» **Given exercise**: Locate every line in the material below that contains the word "This" and copy each one out. Letter case matters.

» **Listed records**:
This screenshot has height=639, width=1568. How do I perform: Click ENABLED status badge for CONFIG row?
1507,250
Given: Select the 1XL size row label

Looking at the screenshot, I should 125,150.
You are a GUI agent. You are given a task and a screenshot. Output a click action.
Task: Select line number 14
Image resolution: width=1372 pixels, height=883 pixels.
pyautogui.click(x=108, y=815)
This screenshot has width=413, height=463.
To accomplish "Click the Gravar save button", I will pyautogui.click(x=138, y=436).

--

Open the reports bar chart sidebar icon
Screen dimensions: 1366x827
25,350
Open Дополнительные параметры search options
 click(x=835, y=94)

--

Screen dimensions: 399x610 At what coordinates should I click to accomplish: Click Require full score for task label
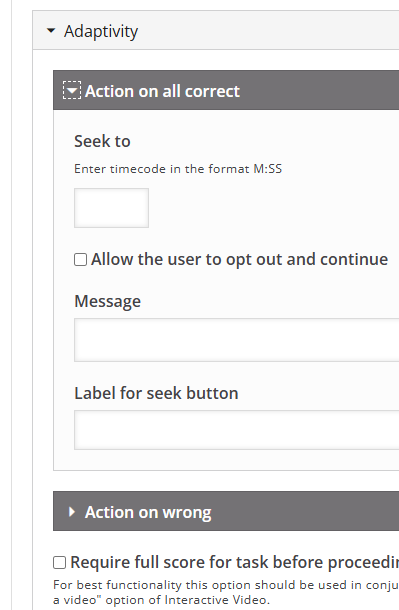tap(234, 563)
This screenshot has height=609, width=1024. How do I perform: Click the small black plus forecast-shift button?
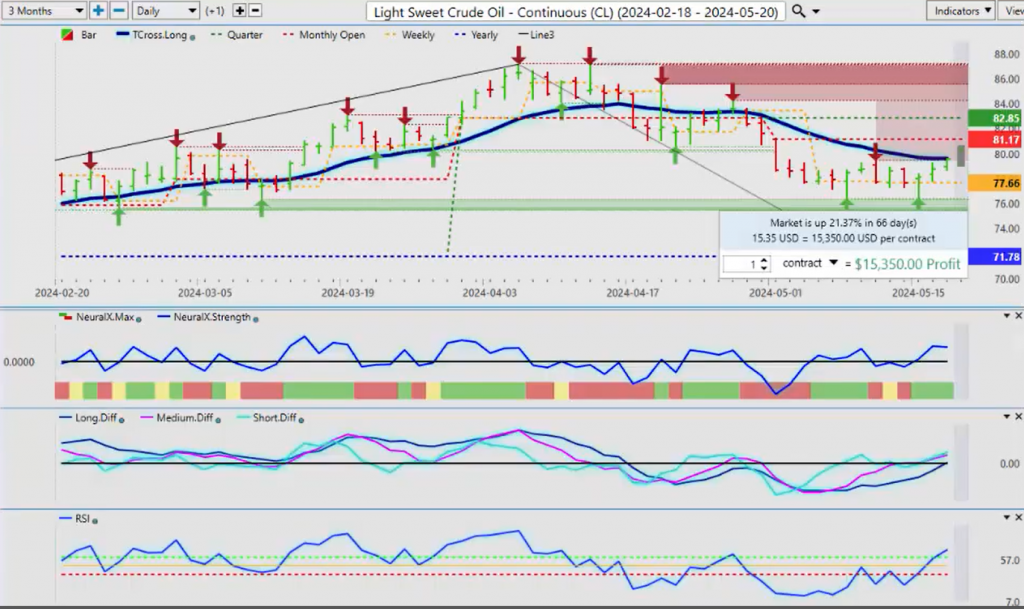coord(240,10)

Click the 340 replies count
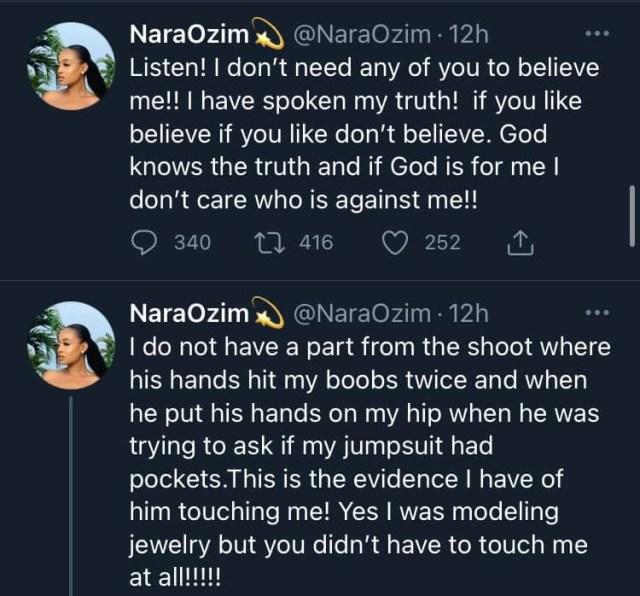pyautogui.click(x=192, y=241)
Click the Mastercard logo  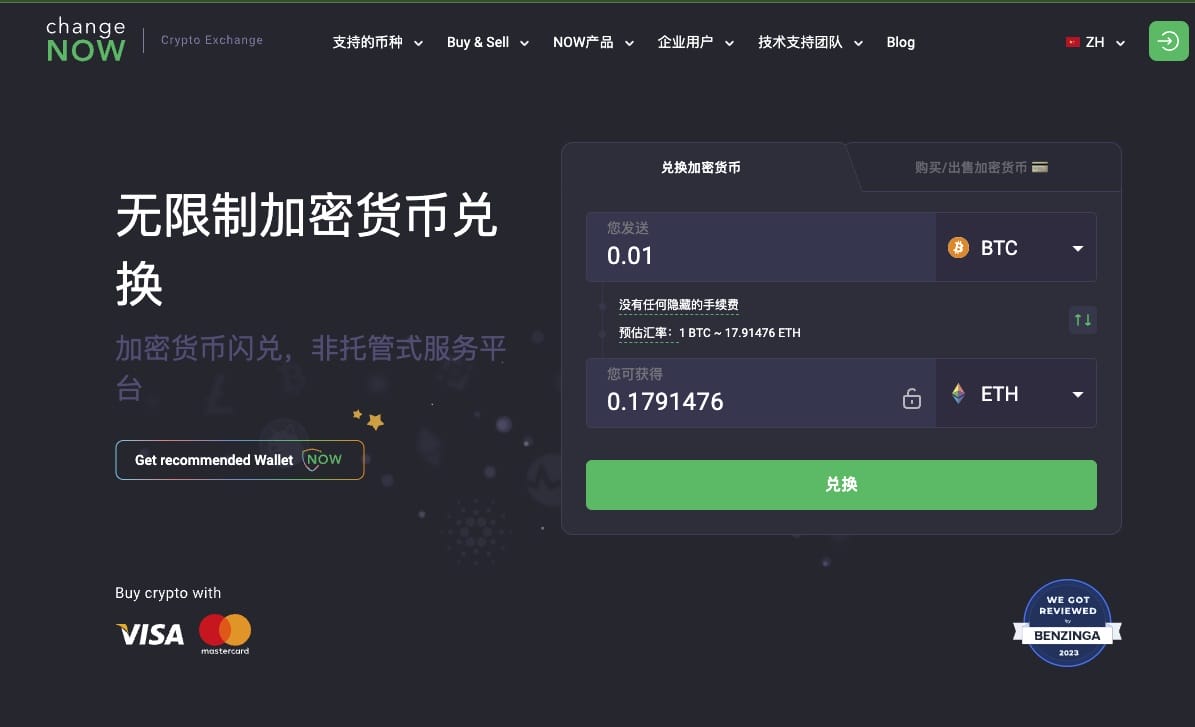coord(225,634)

» **Reply**:
This screenshot has height=639, width=1568. How do I perform: Click ENABLED status badge for CONFIG row?
This screenshot has width=413, height=463.
This screenshot has height=609, width=1024. How do I perform: Click the small black plus forecast-shift button?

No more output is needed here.